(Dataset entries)
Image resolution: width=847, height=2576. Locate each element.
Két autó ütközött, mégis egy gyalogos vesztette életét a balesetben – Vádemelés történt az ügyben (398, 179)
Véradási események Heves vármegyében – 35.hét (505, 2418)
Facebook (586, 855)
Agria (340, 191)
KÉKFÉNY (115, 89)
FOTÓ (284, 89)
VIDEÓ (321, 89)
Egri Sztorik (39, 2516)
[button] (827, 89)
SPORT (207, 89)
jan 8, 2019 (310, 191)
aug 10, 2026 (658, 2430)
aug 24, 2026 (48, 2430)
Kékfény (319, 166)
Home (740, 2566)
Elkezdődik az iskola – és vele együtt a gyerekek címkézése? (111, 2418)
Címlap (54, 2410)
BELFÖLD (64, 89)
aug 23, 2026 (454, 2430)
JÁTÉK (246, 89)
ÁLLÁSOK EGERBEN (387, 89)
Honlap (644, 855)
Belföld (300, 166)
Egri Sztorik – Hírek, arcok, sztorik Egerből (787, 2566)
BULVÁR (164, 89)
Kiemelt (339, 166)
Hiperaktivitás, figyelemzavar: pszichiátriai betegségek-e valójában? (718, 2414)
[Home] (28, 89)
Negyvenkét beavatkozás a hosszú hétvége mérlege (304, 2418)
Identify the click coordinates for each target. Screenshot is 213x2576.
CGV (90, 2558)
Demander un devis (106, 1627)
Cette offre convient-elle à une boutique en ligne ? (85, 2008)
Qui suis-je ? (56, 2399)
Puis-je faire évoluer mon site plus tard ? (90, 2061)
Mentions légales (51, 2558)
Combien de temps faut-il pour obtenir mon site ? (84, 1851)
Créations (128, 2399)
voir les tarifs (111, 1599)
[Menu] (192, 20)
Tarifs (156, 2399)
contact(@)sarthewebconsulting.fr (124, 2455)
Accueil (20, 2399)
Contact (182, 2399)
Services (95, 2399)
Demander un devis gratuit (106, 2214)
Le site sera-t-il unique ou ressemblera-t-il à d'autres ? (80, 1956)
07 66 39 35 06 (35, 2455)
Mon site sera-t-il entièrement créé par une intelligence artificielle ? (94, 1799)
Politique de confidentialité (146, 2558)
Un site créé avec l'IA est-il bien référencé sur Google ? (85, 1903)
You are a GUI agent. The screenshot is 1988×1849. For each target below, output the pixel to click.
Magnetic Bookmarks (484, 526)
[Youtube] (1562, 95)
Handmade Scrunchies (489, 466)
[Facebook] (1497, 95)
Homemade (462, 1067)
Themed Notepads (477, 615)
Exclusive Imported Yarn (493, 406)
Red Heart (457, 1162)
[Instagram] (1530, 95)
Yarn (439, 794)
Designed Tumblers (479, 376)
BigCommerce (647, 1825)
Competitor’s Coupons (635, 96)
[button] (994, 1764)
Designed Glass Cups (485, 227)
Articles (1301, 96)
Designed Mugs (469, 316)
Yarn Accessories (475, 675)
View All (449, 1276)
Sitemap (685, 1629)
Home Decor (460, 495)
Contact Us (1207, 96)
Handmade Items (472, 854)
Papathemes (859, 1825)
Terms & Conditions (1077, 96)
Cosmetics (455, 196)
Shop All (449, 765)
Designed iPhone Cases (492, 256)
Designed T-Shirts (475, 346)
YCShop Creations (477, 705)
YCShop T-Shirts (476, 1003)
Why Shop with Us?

The task
Return every entry exactly as given.

Written answer
Image resolution: width=847, height=2576. Locate each element.
Két autó ütközött, mégis egy gyalogos vesztette életét a balesetben – Vádemelés történt az ügyben (398, 179)
Véradási események Heves vármegyében – 35.hét (505, 2418)
Facebook (586, 855)
Agria (340, 191)
KÉKFÉNY (115, 89)
FOTÓ (284, 89)
VIDEÓ (321, 89)
Egri Sztorik (39, 2516)
[button] (827, 89)
SPORT (207, 89)
jan 8, 2019 (310, 191)
aug 10, 2026 (658, 2430)
aug 24, 2026 (48, 2430)
Kékfény (319, 166)
Home (740, 2566)
Elkezdődik az iskola – és vele együtt a gyerekek címkézése? (111, 2418)
Címlap (54, 2410)
BELFÖLD (64, 89)
aug 23, 2026 (454, 2430)
JÁTÉK (246, 89)
ÁLLÁSOK EGERBEN (387, 89)
Honlap (644, 855)
Belföld (300, 166)
Egri Sztorik – Hírek, arcok, sztorik Egerből (787, 2566)
BULVÁR (164, 89)
Kiemelt (339, 166)
Hiperaktivitás, figyelemzavar: pszichiátriai betegségek-e valójában? (718, 2414)
[Home] (28, 89)
Negyvenkét beavatkozás a hosszú hétvége mérlege (304, 2418)
Identify the click coordinates for each target. Screenshot is 213x2576.
CGV (90, 2558)
Demander un devis (106, 1627)
Cette offre convient-elle à une boutique en ligne ? (85, 2008)
Qui suis-je ? (56, 2399)
Puis-je faire évoluer mon site plus tard ? (90, 2061)
Mentions légales (51, 2558)
Combien de temps faut-il pour obtenir mon site ? (84, 1851)
Créations (128, 2399)
voir les tarifs (111, 1599)
[Menu] (192, 20)
Tarifs (156, 2399)
contact(@)sarthewebconsulting.fr (124, 2455)
Accueil (20, 2399)
Contact (182, 2399)
Services (95, 2399)
Demander un devis gratuit (106, 2214)
Le site sera-t-il unique ou ressemblera-t-il à d'autres ? (80, 1956)
07 66 39 35 06 (35, 2455)
Mon site sera-t-il entièrement créé par une intelligence artificielle ? (94, 1799)
Politique de confidentialité (146, 2558)
Un site créé avec l'IA est-il bien référencé sur Google ? (85, 1903)
You are a GUI agent. The screenshot is 1988×1849. For each target below, output the pixel to click.
Magnetic Bookmarks (484, 526)
[Youtube] (1562, 95)
Handmade Scrunchies (489, 466)
[Facebook] (1497, 95)
Homemade (462, 1067)
Themed Notepads (477, 615)
Exclusive Imported Yarn (493, 406)
Red Heart (457, 1162)
[Instagram] (1530, 95)
Yarn (439, 794)
Designed Tumblers (479, 376)
BigCommerce (647, 1825)
Competitor’s Coupons (635, 96)
[button] (994, 1764)
Designed Glass Cups (485, 227)
Articles (1301, 96)
Designed Mugs (469, 316)
Yarn Accessories (475, 675)
View All (449, 1276)
Sitemap (685, 1629)
Home Decor (460, 495)
Contact Us (1207, 96)
Handmade Items (472, 854)
Papathemes (859, 1825)
Terms & Conditions (1077, 96)
Cosmetics (455, 196)
Shop All (449, 765)
Designed iPhone Cases (492, 256)
Designed T-Shirts (475, 346)
YCShop Creations (477, 705)
YCShop T-Shirts (476, 1003)
Why Shop with Us?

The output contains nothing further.